Silver experienced significant volatility this week, opening at $64.85 and dropping nearly 12% over Tuesday and Wednesday due to hawkish Federal Reserve expectations and a stronger U.S. dollar. The metal closed the week at $59.45, marking an 8.78% decline overall [1]. On Monday, silver gained 0.40% to $65.10 following US-Iran talks in Switzerland that produced a 60-day peace roadmap, which eased inflation concerns and rate-hike outlooks. However, the dollar remained strong, topping all major currencies that session, while last week’s hawkish FOMC under Chair Warsh kept real yields elevated [1].
The sharpest declines occurred on Tuesday and Wednesday, with silver falling 5.41% to $61.58 on Tuesday and another 6.75% to $57.42 on Wednesday, totaling an 11.8% drop over those two days. This was attributed to hawkish Fed positioning, which raised real yields and strengthened the dollar, putting downward pressure on silver [1].
A reversal began on Thursday as the Core PCE data came in line with consensus, leading to lower yields and a weaker dollar.
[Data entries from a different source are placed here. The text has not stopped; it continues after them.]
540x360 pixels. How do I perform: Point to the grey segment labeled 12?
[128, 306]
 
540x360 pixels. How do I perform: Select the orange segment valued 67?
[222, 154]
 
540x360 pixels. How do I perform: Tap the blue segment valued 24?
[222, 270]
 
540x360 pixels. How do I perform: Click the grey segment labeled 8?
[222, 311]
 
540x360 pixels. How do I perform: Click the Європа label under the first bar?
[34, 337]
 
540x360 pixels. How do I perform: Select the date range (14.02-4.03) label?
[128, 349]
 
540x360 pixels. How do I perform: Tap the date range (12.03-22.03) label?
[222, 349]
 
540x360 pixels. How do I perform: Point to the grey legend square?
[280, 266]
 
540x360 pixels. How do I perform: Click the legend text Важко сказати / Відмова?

Silver responded with a 0.81% gain to $57.89, and the recovery continued on Friday with a 2.18% rise to $59.45 as dollar weakness persisted [1].
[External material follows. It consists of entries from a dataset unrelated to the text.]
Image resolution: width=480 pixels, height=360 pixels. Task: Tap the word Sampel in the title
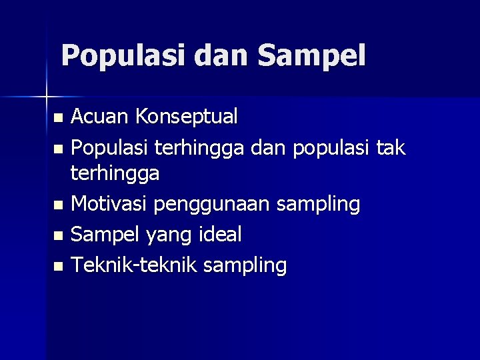click(x=312, y=56)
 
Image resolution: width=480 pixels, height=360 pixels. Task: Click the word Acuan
click(x=100, y=117)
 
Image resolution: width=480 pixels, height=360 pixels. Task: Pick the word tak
click(x=391, y=147)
The gold/silver ratio widened from 64 to 69 over the week, reflecting silver’s greater volatility compared to gold, which fell 1.60% during the same period. Managed money positioning, as reported by the CFTC, showed a net long of 11,741 contracts, down about 1,200 from the prior week. The report notes that positioning was light and the week’s move was driven by macro factors rather than positioning shifts. The latest COT data is from Tuesday, before the largest drop and subsequent recovery, so further changes in positioning will be reflected in next week’s report [1].
CONCLUSION
Silver saw a sharp midweek selloff driven by hawkish Fed expectations and a stronger dollar, followed by a partial recovery as the dollar weakened. The market reaction was significant, with an 8.78% weekly decline and a notable widening of the gold/silver ratio. Positioning data suggests the move was macro-driven, with further shifts expected to be revealed in upcoming reports.